> **Document section**:
———

# Bulls have apparently extended an offer to Ronnie Brewer



## jnrjr79 (Apr 18, 2003)

> Signing Allen would mean Memphis would completely severe ties with Ronnie Brewer, who it acquired from Utah for a protected 2011 first-round pick in February. Brewer wasn't extended a $3.7 million qualifying offer and became an unrestricted free agent.
> 
> Brewer apparently wasn't willing to commit to the Grizzlies' latest offer because of pending negotiations with Chicago and Utah.


http://blogs.commercialappeal.com/the_memphis_edge/grizzlies-basketball/


Good move. I would hope Chicago would have the edge via Utah.

By the way, how many players are we going to keep out of Salt Lake? Sheesh.


----------



## Firefight (Jul 2, 2010)

I'm really hoping this works out for Chicago. I like the Korver signing and the potential Redick signing, but they are both shooters with below average defense... Brewer would help balance that out... But, should we sign all 3?


----------



## jnrjr79 (Apr 18, 2003)

Firefight said:


> I'm really hoping this works out for Chicago. I like the Korver signing and the potential Redick signing, but they are both shooters with below average defense... Brewer would help balance that out... But, should we sign all 3?



I'd be fine with all 3. 4 guys manning the 2 and 3 positions. We'd still need a backup PG though. Other than that, we'd be all set if we add one more big (Brad Miller, perhaps).

Rose, PG
Redick, Brewer, Korver
Deng, Brewer, Korver
Boozer, Miller
Noah, Asik


Pretty good looking rotation.


If Orlando matches Redick:

Rose, PG
Brewer, Korver
Deng, Korver
Boozer, Miller
Noah, Asik

Still looks pretty good. Less shooting, more defense.


----------



## caseyrh (Jun 10, 2003)

i like it. gives us some Reddick insurance


----------



## BenDengGo (Feb 1, 2004)

not sure how good he's after that injury. didnt he rupture his hamstring? thats a brutal injury.


----------



## roux (Jun 20, 2006)

sounds like you guys are making plans for orlando to match reddicks offer, may be a better move since brewer is the superior athlete and defender


----------



## Bulls42 (Jul 22, 2002)

You'd think he'd choose Chicago over Utah based on the direction of the clubs and the fact that Utah dumped him midseason for salary reasons. But I'm concerned about how he has recovered from his injury. Can he be or has he been worked out recently or do we just have to go on his agent's biased word?
Tony Allen must still be concerned abt the death threats if he'd rather sign with Memphis over us.


----------



## DaBabyBullz (May 26, 2006)

I like that. A more legit SG, and I'd maybe start him over Redick to give some D and size/athleticism in the backcourt. If your #2 SG and #2 SF were Redick and Korver, you'd have some major shooting firepower coming off the bench, which would be nice to have. He's at least a guard-forward instead of forward-guard like Korver  lol


----------



## Merk (May 24, 2006)

———

> **Information supplied**:
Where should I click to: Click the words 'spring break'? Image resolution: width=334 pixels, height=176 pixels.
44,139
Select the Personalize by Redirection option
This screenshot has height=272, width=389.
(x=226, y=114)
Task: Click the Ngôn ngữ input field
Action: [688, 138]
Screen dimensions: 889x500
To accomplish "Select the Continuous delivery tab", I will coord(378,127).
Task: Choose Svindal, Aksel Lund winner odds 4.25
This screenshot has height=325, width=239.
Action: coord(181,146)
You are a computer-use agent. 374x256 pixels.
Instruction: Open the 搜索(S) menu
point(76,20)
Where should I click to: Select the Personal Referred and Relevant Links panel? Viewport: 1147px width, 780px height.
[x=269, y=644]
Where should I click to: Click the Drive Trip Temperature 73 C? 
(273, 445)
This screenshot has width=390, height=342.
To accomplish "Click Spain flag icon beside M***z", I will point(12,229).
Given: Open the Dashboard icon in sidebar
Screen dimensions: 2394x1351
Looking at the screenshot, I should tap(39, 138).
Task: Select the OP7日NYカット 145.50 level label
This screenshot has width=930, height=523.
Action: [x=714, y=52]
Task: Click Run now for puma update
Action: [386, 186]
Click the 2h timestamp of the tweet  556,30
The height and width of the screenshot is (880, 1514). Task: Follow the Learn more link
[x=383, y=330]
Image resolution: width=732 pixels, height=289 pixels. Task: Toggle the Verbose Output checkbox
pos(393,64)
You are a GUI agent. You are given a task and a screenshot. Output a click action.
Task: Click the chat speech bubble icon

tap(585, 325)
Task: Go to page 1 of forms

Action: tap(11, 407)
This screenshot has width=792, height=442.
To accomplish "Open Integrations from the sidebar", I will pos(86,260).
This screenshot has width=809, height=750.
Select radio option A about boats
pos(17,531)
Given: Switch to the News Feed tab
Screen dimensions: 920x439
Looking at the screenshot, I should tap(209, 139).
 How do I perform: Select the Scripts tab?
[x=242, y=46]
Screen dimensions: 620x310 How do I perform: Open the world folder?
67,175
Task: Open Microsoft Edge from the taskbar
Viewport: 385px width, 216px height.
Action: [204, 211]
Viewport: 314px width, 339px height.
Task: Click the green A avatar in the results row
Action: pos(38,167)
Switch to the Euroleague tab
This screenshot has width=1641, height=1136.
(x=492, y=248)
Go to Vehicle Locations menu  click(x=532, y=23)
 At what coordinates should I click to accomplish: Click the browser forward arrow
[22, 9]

———

In the forum thread about the Bulls' offer to Ronnie Brewer, what did Memphis give Utah to acquire Brewer?

> **Output**:
A protected 2011 first-round pick.